Quando eu falo em “reparar de forma efetiva”, quero dizer: observar o dano que aconteceu e o que você pode fazer para reparar ESSE dano. Vamos pensar num exemplo baseado em fatos reais: eu deveria ter escrito para este blog no dia 27/08. Se você sair daqui agora e olhar o feed do blog, verá que não houve nenhuma publicação nesse dia. O que aconteceu? Simplesmente esqueci que era a minha vez de publicar. Fico com um pouco de vergonha de escrever isso agora e, ao mesmo tempo, uma das minhas missões como ser humano e psicóloga é normalizar errar. Apesar de não ser um erro muito grave (mas não se preocupe que eu cometo erros graves também), temos um compromisso em equipe de publicar semanalmente no nosso blog e é importante que cada membro dessa equipe colabore para que isso aconteça. O dano foi gerado, dia 27 não tivemos postagem.

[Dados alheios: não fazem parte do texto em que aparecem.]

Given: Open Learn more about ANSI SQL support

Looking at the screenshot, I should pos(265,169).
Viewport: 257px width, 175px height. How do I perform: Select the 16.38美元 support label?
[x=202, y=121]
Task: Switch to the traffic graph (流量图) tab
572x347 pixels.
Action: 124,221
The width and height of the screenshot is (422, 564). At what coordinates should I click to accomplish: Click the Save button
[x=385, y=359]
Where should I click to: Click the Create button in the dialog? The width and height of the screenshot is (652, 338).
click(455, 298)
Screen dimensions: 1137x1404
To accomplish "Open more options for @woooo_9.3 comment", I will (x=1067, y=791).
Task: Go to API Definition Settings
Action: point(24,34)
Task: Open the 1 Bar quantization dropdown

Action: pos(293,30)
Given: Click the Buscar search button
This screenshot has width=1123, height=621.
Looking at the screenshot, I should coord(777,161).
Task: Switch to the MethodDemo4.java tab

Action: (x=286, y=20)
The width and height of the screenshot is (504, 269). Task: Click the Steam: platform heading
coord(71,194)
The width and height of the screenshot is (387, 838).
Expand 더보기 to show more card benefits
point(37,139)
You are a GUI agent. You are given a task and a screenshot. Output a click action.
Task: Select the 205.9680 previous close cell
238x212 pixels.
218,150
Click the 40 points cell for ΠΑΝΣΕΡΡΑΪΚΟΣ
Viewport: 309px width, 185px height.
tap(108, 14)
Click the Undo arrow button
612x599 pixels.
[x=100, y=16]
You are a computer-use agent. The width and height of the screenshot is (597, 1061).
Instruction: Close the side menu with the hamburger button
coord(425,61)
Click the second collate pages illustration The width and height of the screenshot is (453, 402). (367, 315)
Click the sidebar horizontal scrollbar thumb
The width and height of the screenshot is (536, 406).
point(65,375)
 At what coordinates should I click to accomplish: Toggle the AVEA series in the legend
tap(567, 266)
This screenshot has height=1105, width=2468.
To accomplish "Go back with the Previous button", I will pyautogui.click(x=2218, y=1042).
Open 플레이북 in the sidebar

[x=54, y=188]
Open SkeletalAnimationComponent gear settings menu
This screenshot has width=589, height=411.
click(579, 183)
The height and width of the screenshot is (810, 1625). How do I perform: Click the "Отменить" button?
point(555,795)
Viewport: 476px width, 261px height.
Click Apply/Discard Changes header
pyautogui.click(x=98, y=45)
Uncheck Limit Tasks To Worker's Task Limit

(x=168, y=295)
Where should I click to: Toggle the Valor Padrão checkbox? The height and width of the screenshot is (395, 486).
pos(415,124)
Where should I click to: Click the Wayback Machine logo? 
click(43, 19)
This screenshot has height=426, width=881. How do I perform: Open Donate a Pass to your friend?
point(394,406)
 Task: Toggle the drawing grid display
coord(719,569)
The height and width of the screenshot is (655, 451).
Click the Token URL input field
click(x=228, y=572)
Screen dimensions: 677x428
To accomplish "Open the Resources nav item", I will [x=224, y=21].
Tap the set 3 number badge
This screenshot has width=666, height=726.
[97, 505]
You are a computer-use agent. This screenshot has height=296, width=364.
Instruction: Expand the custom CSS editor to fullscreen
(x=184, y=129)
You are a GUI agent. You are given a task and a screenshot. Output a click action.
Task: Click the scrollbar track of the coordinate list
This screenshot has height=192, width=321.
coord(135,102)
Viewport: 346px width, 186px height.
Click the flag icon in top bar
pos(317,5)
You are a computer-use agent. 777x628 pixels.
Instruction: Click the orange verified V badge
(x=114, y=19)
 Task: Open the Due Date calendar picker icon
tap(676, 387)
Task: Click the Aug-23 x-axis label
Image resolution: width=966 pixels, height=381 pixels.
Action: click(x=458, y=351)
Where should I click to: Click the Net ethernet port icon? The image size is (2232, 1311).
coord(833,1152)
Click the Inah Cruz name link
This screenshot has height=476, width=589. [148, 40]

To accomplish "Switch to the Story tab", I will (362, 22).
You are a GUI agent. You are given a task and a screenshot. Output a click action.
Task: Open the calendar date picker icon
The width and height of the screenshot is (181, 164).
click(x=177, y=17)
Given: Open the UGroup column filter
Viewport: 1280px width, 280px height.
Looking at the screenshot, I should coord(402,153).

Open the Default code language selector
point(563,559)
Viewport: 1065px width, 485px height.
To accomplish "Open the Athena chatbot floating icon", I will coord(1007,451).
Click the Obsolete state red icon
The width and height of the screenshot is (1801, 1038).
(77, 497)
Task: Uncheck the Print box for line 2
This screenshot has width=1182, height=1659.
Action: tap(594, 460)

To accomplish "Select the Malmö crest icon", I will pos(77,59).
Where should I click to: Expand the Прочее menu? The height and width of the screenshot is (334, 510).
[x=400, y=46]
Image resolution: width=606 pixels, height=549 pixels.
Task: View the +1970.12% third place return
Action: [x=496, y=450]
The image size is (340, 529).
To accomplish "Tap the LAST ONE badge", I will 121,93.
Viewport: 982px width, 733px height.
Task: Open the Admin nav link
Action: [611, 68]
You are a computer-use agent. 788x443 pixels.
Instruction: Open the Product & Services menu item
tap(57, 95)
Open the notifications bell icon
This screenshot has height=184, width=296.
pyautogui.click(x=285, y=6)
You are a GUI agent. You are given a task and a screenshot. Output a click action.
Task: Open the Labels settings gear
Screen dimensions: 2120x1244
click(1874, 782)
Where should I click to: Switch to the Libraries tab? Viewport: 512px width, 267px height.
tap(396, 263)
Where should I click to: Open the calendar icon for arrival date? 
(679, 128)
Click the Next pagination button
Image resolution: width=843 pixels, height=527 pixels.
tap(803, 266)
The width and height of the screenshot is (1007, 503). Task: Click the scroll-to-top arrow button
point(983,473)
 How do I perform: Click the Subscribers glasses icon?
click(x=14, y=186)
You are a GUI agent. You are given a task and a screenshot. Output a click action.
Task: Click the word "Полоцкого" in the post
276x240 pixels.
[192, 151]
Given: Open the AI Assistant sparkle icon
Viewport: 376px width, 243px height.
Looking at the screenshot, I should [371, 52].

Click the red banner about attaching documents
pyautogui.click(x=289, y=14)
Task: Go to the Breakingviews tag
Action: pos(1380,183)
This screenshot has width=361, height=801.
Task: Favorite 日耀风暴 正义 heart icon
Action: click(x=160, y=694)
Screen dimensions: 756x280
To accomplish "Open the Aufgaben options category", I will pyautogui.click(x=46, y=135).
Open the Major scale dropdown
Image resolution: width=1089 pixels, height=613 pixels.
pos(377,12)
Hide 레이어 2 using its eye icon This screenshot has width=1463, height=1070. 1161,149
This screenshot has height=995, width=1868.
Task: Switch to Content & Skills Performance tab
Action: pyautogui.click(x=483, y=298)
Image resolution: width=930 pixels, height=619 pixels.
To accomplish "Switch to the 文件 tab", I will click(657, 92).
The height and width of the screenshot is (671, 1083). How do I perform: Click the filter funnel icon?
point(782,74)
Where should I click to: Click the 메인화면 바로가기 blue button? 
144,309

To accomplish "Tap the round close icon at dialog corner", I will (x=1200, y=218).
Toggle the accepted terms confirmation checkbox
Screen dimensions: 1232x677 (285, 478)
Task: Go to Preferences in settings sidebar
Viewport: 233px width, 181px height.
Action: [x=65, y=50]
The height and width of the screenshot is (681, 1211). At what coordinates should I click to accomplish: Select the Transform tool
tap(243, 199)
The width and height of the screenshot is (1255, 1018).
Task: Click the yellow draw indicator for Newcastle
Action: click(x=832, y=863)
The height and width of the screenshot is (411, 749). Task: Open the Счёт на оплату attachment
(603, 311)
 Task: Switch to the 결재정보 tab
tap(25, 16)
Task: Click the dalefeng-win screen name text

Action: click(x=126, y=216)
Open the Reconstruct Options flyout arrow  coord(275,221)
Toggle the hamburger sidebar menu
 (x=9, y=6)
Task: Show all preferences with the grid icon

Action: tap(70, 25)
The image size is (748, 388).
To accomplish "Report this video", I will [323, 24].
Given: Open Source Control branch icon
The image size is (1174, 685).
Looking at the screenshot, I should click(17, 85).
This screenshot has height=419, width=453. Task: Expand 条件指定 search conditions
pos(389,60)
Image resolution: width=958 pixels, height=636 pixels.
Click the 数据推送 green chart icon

Sinto vergonha e culpa de ter esquecido. Mas se meu impulso for me diminuir com meus colegas e me colocar de uma forma mais frágil do que eu realmente sou com comentários do tipo: “Meu Deus, eu sou uma pessoa horrível, vocês deveriam me mandar embora”, talvez o primeiro movimento deles possa ser me reassegurar: “não Mari, tu não é horrível, aconteceu, acontece com todo mundo” porque meus colegas são pessoas cuidadosas. Ainda assim, isso não repara o dano que ocorreu.
Agora, imagine que cada erro que eu cometesse, eu novamente fizesse esses comentários de auto-invalidação. Provavelmente duas coisas ocorreriam: (1) eu começaria a acreditar, cada vez mais, que eu realmente sou uma pessoa horrível e incapaz, e (2) meus colegas ficariam saturados de ter que me consolar cada vez que eu errasse. Na realidade, uma terceira coisa aconteceria também: meus erros seguiriam lá, porque dizer que eu sou uma pessoa horrível não muda a realidade do erro que aconteceu. Porque já aconteceu!
Portanto, reparar erros de forma efetiva é eu ter uma ação que busque minimizar o dano que foi gerado, nesse caso, não ter feito a postagem do blog.
Nessa semana, a colega que postaria no blog hoje estava sobrecarregada com aulas e comunicou à equipe que não conseguiria fazer o blog. Eu vi ali uma oportunidade de reparar o meu erro com a minha equipe e ajudar a minha colega, aliviando sua sobrecarga de tarefas.
Esse texto é um reparo ao meu erro. E você, como tem reparado os seus erros?
Referência:
Linehan, M. M. (2017). Treinamento de habilidades em DBT: manual de terapia comportamental dialética para o terapeuta. Artmed Editora.